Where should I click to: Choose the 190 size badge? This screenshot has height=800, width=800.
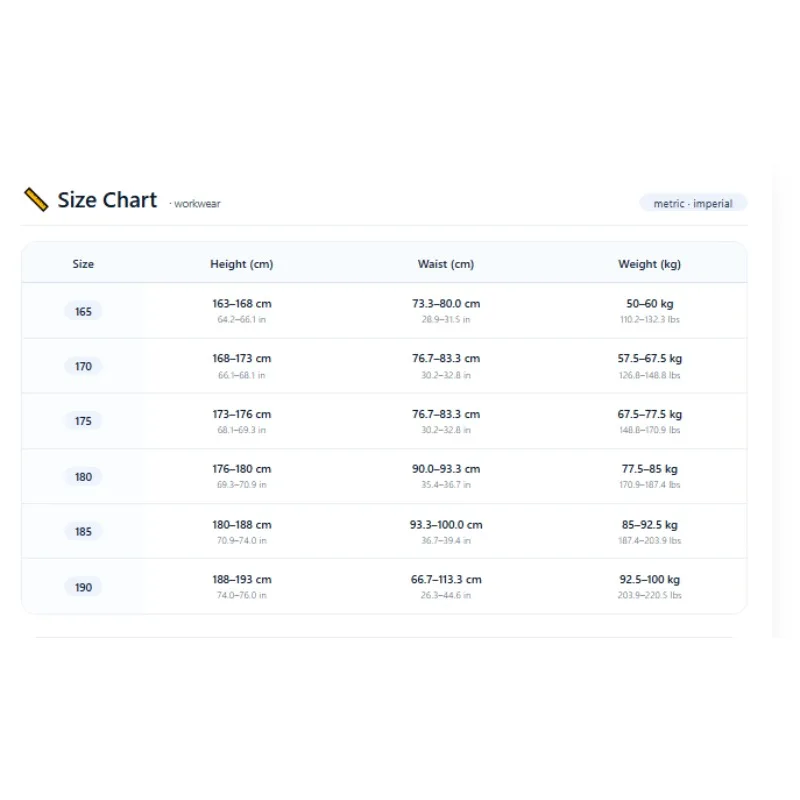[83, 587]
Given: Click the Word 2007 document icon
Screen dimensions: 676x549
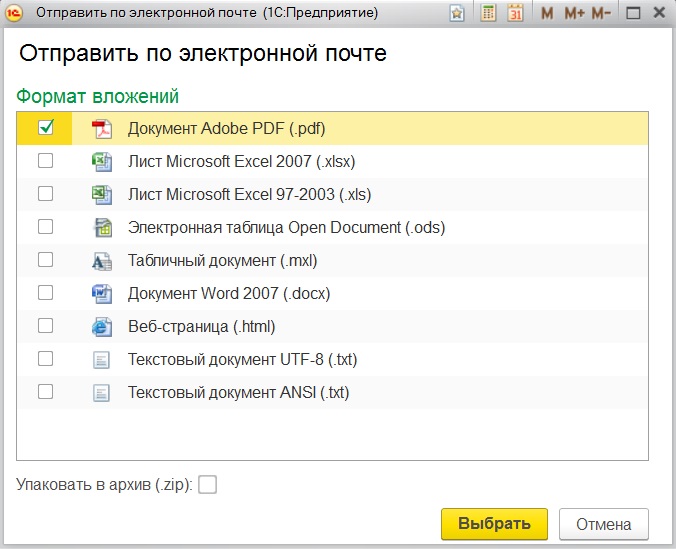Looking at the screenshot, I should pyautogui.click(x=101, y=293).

•••

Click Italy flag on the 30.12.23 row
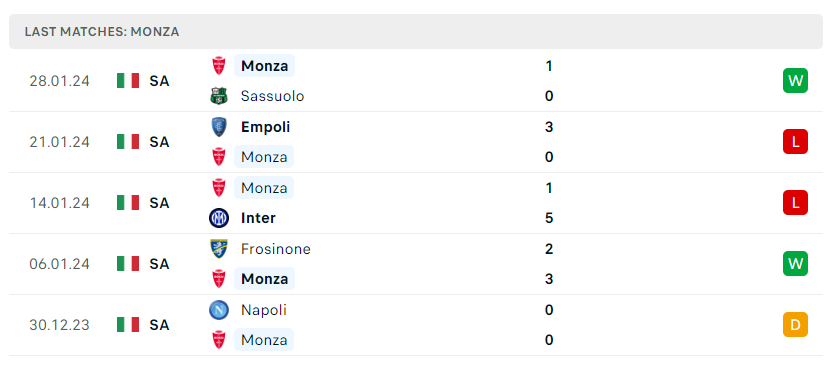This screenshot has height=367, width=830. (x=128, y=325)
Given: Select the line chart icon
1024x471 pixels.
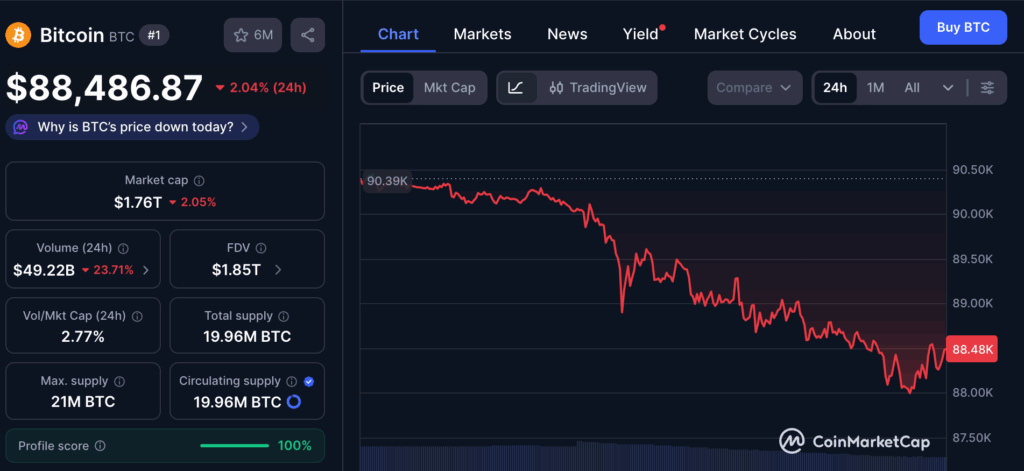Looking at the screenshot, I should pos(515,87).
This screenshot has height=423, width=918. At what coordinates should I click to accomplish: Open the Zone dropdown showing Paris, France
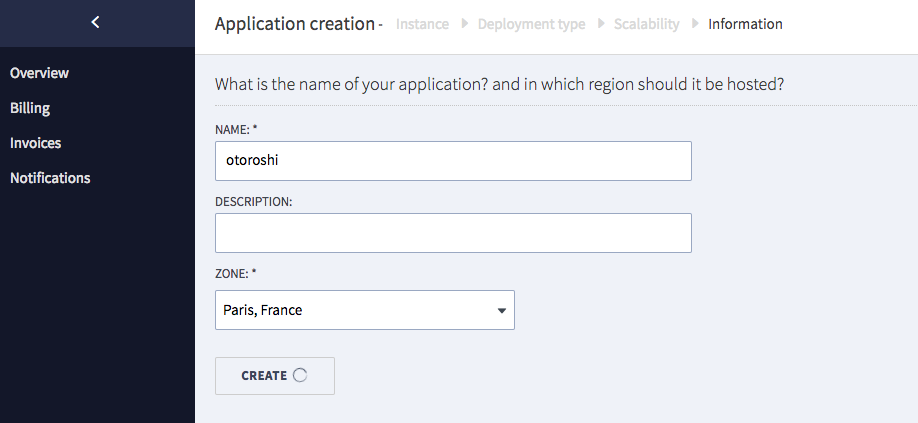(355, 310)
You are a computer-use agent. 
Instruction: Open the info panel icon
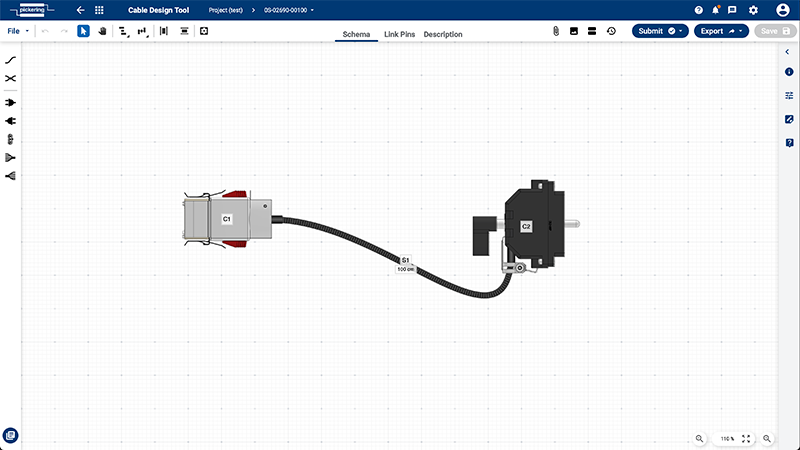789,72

•••

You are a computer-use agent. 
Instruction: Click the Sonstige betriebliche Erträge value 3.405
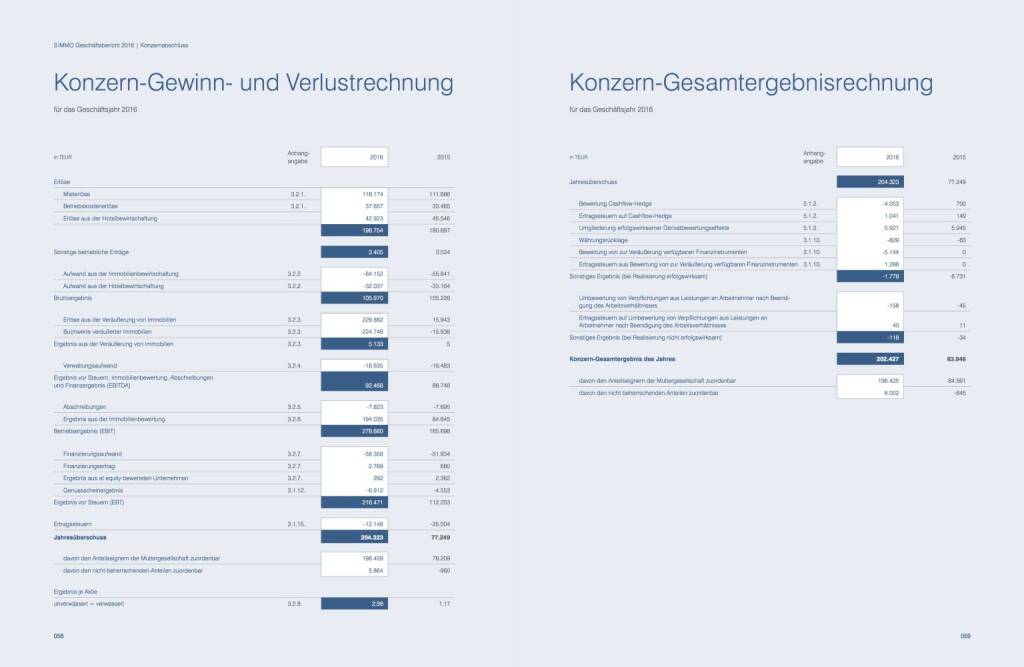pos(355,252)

•••

_HOW TO COMPLETE THIS TASK:_
Go through the listing above and copy each line where the string "Given" appears.

_ANSWER:_
Given: Click the Word 2007 document icon
Given: Select the line chart icon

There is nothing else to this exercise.